§ PROBLEM STATEMENT
Write how many lines in the records below include the string "activity". No other text should be given.

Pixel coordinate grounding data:
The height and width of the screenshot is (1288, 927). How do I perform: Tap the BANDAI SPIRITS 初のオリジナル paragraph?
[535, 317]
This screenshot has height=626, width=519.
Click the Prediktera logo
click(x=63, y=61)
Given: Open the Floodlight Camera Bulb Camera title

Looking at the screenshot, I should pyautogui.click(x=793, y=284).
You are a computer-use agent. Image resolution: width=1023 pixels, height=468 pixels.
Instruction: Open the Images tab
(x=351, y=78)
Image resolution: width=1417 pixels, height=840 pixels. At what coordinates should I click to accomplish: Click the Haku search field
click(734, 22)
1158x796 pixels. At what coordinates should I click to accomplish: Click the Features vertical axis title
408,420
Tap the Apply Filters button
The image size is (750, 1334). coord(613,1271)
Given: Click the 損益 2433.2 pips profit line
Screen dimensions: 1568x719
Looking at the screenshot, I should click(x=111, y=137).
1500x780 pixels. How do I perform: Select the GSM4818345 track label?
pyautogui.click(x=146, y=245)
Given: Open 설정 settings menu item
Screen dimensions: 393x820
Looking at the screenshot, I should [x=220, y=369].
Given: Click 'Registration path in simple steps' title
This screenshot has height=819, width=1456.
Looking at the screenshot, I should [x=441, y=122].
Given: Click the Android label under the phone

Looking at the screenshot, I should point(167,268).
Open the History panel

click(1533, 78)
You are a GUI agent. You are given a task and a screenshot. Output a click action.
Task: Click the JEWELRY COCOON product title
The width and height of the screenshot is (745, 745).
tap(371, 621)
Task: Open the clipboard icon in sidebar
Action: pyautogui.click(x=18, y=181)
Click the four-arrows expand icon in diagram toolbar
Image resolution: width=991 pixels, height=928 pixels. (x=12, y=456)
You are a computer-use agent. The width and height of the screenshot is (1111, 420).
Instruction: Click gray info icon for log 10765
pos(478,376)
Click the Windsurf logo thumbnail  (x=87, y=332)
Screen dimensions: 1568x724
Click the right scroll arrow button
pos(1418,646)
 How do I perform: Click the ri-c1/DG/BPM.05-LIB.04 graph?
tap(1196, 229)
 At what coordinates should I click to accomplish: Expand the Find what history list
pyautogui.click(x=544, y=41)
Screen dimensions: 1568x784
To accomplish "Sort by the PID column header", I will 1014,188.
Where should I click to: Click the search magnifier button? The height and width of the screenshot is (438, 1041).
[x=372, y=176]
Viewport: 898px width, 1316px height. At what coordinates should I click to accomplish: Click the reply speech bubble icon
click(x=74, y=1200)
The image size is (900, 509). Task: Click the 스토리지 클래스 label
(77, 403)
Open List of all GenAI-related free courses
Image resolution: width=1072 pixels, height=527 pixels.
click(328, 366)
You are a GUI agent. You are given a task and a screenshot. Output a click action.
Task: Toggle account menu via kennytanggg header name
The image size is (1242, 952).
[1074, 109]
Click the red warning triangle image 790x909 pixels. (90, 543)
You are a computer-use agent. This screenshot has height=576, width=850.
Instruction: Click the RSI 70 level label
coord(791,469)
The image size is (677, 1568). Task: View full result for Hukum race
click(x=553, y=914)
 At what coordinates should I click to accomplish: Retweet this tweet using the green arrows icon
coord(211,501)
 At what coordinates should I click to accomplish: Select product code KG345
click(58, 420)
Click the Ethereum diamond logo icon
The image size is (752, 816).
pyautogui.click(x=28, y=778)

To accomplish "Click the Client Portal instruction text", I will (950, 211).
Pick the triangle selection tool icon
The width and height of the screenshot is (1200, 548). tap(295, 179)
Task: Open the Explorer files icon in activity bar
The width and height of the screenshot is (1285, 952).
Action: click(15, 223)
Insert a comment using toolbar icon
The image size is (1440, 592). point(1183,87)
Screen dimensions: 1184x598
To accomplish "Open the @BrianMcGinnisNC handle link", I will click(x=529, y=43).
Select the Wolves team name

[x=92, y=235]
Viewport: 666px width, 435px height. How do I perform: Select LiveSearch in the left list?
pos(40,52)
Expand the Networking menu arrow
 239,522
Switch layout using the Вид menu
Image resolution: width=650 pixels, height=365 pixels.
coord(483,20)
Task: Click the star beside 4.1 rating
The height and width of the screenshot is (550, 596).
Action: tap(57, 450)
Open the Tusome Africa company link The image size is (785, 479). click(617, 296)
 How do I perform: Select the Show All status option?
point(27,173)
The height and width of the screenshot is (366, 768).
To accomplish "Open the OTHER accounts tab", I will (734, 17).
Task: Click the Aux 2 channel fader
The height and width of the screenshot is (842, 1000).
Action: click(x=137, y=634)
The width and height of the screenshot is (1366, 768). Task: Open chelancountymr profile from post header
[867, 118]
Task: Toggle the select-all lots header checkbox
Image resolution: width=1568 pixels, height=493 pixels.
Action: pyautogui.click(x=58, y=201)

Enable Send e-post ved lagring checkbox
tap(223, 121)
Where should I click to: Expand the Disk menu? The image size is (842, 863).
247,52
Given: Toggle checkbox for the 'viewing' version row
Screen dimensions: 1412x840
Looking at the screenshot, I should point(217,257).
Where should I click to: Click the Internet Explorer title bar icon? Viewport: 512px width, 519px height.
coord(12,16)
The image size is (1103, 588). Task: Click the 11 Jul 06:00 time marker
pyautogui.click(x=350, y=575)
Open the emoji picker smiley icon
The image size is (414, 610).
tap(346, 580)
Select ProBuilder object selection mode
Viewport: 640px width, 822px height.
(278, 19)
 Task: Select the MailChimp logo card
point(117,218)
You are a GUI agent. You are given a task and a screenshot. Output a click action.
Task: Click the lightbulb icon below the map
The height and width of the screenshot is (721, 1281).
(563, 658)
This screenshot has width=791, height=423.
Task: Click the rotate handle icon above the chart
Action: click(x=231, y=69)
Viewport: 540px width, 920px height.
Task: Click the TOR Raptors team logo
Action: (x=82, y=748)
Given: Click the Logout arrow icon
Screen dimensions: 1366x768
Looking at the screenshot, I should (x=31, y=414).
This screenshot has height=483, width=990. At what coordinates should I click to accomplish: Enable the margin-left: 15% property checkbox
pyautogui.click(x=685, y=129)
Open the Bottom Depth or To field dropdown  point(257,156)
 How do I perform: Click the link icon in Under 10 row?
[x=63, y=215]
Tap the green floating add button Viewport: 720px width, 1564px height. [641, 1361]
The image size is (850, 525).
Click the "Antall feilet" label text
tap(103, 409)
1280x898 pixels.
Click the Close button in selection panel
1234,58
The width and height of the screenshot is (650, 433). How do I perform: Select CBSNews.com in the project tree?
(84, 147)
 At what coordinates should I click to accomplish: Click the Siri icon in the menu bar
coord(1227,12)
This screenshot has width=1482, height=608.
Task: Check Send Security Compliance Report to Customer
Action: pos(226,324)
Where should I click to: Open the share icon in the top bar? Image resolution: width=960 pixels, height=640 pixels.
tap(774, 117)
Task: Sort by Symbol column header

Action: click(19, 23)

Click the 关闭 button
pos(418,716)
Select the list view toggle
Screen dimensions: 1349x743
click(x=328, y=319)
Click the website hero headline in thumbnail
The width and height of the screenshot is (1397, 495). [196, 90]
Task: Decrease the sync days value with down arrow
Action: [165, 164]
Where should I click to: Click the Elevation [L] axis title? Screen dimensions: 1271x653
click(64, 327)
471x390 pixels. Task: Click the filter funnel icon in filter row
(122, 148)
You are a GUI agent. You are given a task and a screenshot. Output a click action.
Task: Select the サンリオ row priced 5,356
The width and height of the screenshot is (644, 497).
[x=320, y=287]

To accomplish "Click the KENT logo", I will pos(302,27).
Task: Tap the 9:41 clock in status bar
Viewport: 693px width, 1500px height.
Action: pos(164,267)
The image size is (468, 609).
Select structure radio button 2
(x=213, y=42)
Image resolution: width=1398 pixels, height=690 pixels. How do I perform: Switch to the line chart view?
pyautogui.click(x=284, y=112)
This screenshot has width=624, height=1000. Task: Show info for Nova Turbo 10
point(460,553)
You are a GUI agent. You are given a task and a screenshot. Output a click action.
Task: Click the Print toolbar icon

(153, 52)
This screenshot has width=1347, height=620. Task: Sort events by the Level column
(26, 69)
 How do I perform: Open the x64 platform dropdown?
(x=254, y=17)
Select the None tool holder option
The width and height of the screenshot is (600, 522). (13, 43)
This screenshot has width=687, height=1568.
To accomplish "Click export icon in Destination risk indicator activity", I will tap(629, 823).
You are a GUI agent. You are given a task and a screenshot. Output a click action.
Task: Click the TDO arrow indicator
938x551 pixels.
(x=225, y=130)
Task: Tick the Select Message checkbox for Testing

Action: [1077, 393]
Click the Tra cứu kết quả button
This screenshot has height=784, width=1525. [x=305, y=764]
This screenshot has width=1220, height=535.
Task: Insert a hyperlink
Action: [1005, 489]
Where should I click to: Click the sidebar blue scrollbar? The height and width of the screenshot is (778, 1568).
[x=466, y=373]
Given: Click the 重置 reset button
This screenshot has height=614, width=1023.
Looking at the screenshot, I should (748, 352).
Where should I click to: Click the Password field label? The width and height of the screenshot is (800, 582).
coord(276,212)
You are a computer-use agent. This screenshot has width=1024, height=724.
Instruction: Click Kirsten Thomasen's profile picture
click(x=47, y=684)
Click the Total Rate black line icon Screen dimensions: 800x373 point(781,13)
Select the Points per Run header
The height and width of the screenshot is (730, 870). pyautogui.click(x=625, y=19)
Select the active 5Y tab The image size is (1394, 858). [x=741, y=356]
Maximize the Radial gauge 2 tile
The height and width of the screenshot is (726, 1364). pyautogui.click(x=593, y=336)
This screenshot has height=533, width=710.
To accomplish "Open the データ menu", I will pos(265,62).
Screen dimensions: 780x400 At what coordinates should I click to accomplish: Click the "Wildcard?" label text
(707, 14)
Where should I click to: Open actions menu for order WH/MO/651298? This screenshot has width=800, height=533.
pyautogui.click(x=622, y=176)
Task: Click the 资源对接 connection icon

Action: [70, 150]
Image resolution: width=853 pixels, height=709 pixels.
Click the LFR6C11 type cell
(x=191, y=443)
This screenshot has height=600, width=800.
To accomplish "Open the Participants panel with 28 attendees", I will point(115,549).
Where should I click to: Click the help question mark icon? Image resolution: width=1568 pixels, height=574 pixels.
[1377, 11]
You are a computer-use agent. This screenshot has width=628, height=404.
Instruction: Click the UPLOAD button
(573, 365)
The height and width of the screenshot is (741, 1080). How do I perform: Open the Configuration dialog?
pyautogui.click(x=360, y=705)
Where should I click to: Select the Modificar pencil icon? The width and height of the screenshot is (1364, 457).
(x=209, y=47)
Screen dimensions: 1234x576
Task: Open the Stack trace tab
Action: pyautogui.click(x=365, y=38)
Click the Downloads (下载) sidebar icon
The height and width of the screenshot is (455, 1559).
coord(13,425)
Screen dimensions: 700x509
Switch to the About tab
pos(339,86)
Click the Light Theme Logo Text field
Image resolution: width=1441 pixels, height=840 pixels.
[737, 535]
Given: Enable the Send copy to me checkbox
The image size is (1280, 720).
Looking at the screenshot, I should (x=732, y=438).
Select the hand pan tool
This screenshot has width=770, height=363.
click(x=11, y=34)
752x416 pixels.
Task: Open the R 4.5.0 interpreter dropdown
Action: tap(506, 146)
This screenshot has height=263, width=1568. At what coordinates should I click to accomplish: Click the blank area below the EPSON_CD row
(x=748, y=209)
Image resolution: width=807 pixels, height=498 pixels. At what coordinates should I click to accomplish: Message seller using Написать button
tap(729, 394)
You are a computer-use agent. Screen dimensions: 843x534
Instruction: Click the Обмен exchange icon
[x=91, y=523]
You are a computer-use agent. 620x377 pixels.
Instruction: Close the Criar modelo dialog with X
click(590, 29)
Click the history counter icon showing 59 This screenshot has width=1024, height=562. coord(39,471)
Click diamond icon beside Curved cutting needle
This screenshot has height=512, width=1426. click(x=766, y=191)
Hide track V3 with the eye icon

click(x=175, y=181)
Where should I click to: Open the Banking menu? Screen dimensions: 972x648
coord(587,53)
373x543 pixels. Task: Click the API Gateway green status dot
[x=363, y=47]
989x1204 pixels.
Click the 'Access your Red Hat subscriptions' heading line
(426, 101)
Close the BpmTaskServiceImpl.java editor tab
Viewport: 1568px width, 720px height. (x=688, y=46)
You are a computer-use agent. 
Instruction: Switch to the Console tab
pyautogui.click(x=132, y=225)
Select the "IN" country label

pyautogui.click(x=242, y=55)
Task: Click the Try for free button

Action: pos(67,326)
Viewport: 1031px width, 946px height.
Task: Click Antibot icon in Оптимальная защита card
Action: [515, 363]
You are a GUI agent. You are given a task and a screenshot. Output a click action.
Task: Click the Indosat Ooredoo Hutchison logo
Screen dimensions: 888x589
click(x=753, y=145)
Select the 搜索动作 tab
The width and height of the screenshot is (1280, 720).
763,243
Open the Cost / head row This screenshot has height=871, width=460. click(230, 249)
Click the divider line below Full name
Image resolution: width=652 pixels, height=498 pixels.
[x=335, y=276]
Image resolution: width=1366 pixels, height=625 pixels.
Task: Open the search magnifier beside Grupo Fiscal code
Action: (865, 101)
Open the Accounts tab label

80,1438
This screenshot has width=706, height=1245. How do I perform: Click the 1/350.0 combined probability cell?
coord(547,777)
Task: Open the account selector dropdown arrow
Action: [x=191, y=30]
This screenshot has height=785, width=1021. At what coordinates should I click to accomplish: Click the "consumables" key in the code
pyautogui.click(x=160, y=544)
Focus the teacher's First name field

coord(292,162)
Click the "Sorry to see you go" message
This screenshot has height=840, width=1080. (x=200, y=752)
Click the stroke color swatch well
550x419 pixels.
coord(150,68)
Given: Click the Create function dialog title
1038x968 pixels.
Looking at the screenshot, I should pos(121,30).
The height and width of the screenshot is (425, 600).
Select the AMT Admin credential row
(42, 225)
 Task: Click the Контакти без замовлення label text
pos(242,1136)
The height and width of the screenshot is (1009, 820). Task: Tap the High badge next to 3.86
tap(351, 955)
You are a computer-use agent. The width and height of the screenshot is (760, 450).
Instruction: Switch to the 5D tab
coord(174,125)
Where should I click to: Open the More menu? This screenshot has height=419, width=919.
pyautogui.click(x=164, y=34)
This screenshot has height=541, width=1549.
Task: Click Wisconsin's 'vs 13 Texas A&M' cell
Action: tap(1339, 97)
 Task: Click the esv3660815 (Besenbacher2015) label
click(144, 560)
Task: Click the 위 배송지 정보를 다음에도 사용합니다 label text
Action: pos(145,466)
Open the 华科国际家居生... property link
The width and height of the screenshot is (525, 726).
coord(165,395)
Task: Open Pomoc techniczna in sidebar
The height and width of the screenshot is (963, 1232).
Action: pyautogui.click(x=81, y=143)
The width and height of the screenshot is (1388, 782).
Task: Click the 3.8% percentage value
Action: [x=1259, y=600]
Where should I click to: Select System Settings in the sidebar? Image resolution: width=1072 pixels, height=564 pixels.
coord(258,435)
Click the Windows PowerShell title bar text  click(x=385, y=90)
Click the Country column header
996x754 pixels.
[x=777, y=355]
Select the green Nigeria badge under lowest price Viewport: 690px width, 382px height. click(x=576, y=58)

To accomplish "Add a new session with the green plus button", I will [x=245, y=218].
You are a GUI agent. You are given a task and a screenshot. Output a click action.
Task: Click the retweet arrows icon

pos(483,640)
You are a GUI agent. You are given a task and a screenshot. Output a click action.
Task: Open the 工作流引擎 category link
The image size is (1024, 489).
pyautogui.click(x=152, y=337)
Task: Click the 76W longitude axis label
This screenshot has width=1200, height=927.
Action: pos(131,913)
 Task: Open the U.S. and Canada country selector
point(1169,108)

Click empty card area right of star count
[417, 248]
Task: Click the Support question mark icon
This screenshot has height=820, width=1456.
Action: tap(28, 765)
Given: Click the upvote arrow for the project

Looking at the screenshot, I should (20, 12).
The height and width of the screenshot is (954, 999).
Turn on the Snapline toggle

§ ANSWER TO THIS TASK
2